Beyond his success on the court and through the fellowship, van Heyningen excels in the classroom, where he carries a 3.55 cumulative grade-point average and was named to the Rocky Mountain Athletic Conference All-Academic honor roll the past four seasons.
In what's left of his spare time, he's one of the Men's Basketball team's representatives on the Student-Athlete Advisory Committee.

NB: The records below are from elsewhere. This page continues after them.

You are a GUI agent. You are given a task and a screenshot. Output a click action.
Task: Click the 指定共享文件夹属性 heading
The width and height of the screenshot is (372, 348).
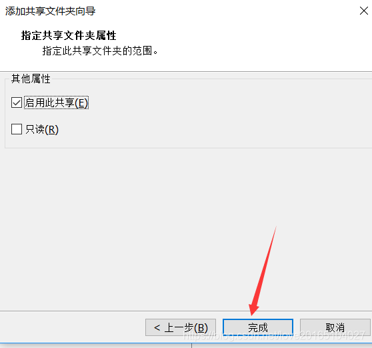tap(69, 35)
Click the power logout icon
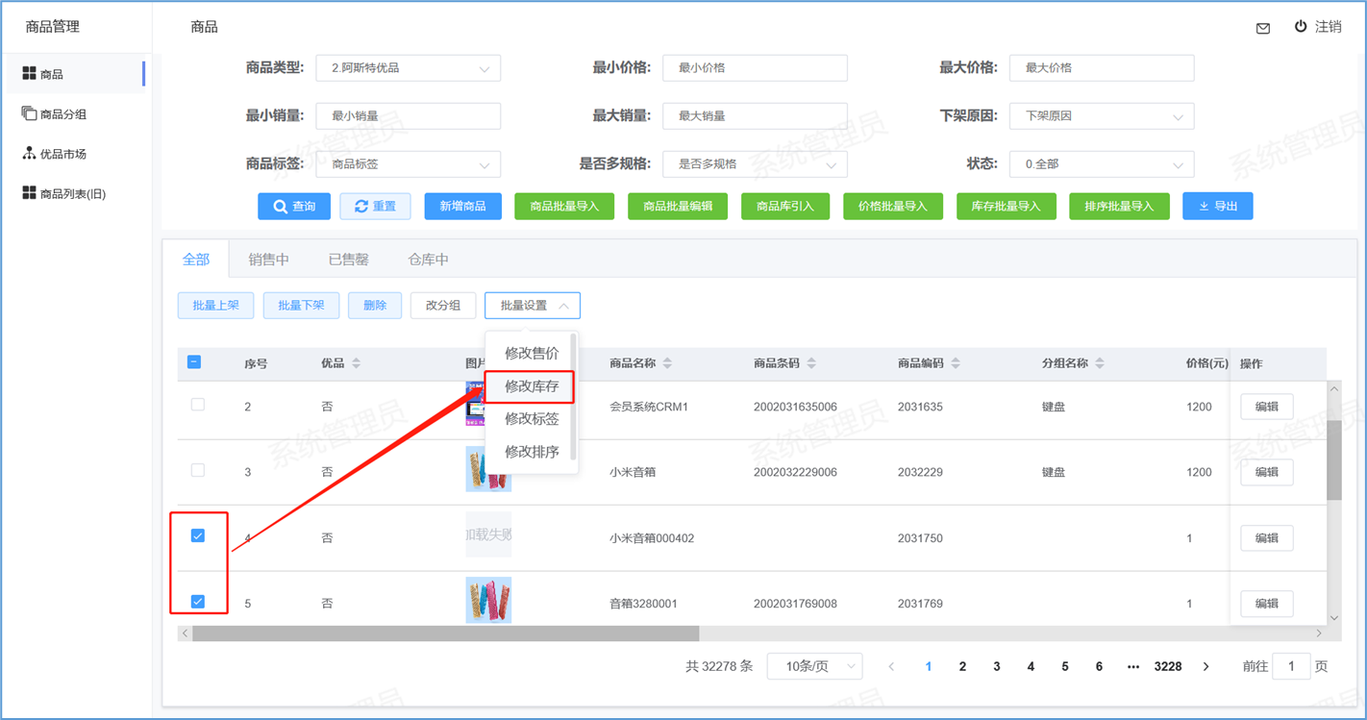Image resolution: width=1367 pixels, height=720 pixels. click(x=1301, y=27)
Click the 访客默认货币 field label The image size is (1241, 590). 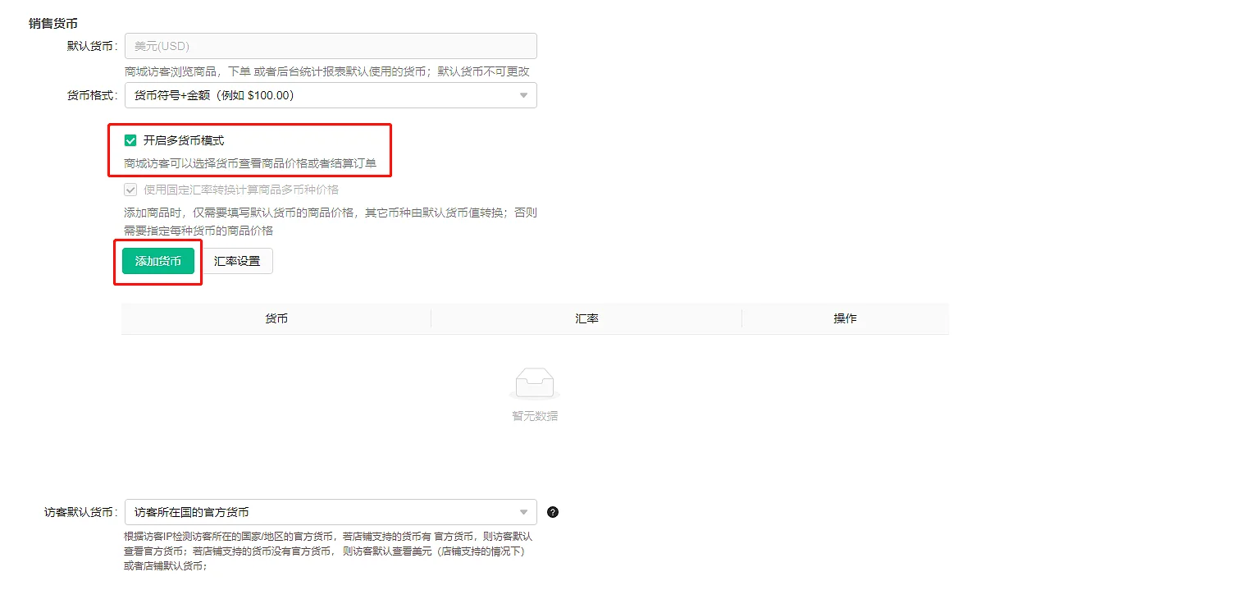coord(80,512)
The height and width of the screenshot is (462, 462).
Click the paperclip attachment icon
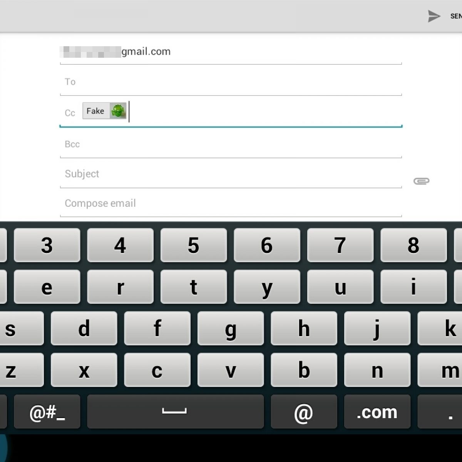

"He's one of those kids who, from the first day I met him 5 years ago, he's always carried himself a little bit differently, always walked a little bit differently in terms of just being a natural leader," MSU Denver Men's Basketball coach Michael Bahl said.
Juggling the court, the classroom and his internship, van Heyningen handled it with aplomb.
"Somehow, you get through it," he said. "There's a certain amount of planning that goes into it. Basketball is out of my control - I don't decide when practices and games are - so that's the first piece. School is just as heavy of a load. So the flexibility of the internship allowed me to make it work."
In the classroom, van Heyningen's people skills are evident too.
"He's not afraid to be a leader, and he also doesn't have such a big ego that he can't also be a good follower," said Jeff Koch, a lecturer in the School of Hospitality. "His personality is very welcoming to everybody. He's a good people person."
In other words, he's a perfect fit for the world of hospitality.
For instance, when the basketball team traveled to Costa Rica last summer, van Heyningen found it was a great opportunity to engage with the local community.
"We had to pull him away a couple of times because the bus was there waiting for us," Bahl said.
As a leader, van Heyningen relishes his time with the SAAC, which includes trying to develop a catalog of internship opportunities for student-athletes.
"It definitely gives you some involvement in how the student body feels," he said. "To represent them is an honor."
Despite being a natural, van Heyningen didn't fully discover the world of hospitality until after enrolling at MSU Denver. It was his basketball prowess that drew him to Denver.
After training at a basketball academy in the Canary Islands, Spain, van Heyningen eventually came to MSU Denver after getting connected with the basketball program by a former teammate who was a Roadrunner.Originally, van Heyningen was a nutrition major - no surprise, considering his impressive physique.
"I value nutrition, and I value eating healthy and taking care of myself," he said. "But it's not something I would want to make a career out of - at least not with the options that are available right after school."
Now, after seeing the hotel industry inside and out, van Heyningen surprised himself with what he discovered.
"I found that I liked human resources more than I thought I would," he said.
Van Heyningen said he likes the idea of keeping workers satisfied and making sure they are treated equally.
"It's like the people business within the people business," he said. "People come to you with their issues, so they have a certain emotional energy. I can relate to people well, and I think they truly believe that I want to help them. I think I'm perfect for that."